Konya’da oturan 78 yaşındaki inşaat mühendisi Yaşar Dadak, 2013 yılında 106 kilo olması nedeniyle hipertansiyon, kolesterol ve şeker başlangıcı teşhisi aldı. Doktorlar, bu sağlık sorunları nedeniyle Dadak’a hayatı boyunca ilaç kullanması gerektiğini bildirdiler. Ancak, Dadak bu duruma karşı çıktı ve bir arkadaşının tavsiyesi üzerine yürüyüş yapmaya karar verdi. Bu kararı, onun hayatını değiştirecek bir dönüm noktası oldu.
Dadak, zamanla fazla kilolarından kurtuldu ve koşmaya başladı. Sabah ve akşam düzenli olarak kilometrelerce koşmaya başlayan Yaşar Dadak, ilk büyük başarısını 2017 yılında gerçekleştirdi. Dünya Masterlar Maraton Şampiyonası’nda ülkemizi temsil ederek burada kazandığı ödül, onu bir koşucu olarak tanınan bir isim yaptı. Ardından, yurtiçinde ve yurtdışında birçok maratona katıldı ve 300’den fazla madalya kazandı. Yaşar Dadak, sadece kendi sağlığını değil, aynı zamanda sporun gücünü temsil eden önemli bir örnek haline geldi.
SONER YALÇIN’IN KİTABI: KARA KUTU
Yalçın, kitapta “İlaç şirketleri -kolesterol gibi- tansiyonu da fazla hap satmak için abartıyor mu?” sorusunu gündeme getiriyor. Her yıl tansiyon tanımının değiştiğini ve bu durumun yeni hastalık kategorilerini doğurduğunu vurgulayan Yalçın, “Prehipertansiyon” teriminin ortaya çıktığını belirtti.

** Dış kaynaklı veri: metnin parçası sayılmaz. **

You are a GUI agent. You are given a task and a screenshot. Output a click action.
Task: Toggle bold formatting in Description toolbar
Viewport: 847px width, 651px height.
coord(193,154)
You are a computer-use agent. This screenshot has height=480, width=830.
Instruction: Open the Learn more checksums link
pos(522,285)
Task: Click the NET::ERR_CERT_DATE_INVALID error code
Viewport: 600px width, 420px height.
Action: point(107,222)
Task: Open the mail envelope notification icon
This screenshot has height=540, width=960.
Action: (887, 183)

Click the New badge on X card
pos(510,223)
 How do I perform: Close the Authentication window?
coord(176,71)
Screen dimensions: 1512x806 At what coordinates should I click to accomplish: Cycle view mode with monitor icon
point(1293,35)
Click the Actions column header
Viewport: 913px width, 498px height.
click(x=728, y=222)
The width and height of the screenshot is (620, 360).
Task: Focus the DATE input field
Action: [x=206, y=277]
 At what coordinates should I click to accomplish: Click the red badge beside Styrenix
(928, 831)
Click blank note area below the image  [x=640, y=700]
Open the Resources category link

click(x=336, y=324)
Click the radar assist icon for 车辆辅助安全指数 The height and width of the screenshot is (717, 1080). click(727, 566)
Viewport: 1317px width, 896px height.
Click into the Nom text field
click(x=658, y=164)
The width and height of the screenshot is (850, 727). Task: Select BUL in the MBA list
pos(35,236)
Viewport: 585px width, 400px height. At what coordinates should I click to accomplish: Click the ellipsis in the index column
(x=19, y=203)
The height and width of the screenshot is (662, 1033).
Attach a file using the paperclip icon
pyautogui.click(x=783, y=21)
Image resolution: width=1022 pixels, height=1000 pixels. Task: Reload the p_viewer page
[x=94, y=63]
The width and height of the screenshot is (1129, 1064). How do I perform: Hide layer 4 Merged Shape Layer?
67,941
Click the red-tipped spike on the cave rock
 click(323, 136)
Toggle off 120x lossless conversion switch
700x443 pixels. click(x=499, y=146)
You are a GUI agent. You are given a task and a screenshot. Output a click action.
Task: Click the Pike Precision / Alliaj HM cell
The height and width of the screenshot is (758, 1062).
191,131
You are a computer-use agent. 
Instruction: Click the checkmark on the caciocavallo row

Bu yeni tanıma göre, sistolik kan basıncı 12-13,9 ve diastolik kan basıncı 8-8,9 arasında olan bireylerin tansiyon hastalığına yakalanmış sayıldığını ifade etti.
Bu durum, milyonlarca insanın ilaç kullanmaya başlamasına ve böylece ilaç şirketlerinin kârlarının artmasına yol açacak gibi görünüyor. Yalçın, küresel ilaç firmalarının en kârlı üç sektörden biri haline geldiğini belirtiyor ve bu noktada tıp dünyasının sorgulanabilirliğine dikkat çekiyor.
Yalçın, “Tansiyon ilaçlarını sürekli kullandırmak, ilaç şirketlerinin pazarlama stratejisi olamaz mı?” sorusunu gündeme getiriyor. Tansiyon ilaçlarının oldukça pahalı olduğunu ve çoğu insanın bu ilaçları hayatlarının sonuna kadar kullanmak zorunda kaldığını dile getiriyor. ABD merkezli Pfizer firması, dünya genelinde en yüksek hasılat getiren ilaçlar arasında dördüncü sırada yer alan tansiyon ilacı ‘Norvasc’ (Amlodipin) üreticisidir. Bu ilaç, 1982 yılında patentlenmiş ve 1990 yılında tıbbi kullanım için onaylanmıştır. Yılda 5-6 milyar dolarlık satış yapıldığı belirtilmektedir.
Yalçın, insanların sağlıklı olmasına rağmen “icat edilen hastalık” kategorilerine sokulup ilaç kullanmaya zorlandığını savunuyor. “Hastalık satıyorlar!” ifadesi, bu sorunun ne kadar önemli ve acil olduğunu vurguluyor. Yalçın, bu duruma daha fazla boyun eğilmemesi gerektiğini belirterek, insanların zayıf noktalarından yararlanarak onları ilaç bağımlısı yapmaya çalışan profesyonel ‘hastalık satıcıları’ olduğunu işaret ediyor. Küresel ilaç firmaları, geçmişte açılan davalar nedeniyle toplamda yaklaşık 50 milyar dolar ödemek zorunda kaldı. Bu durum, ilaç sektörünün çetrefilliğini ve etik dışı uygulamalarını gözler önüne seriyor.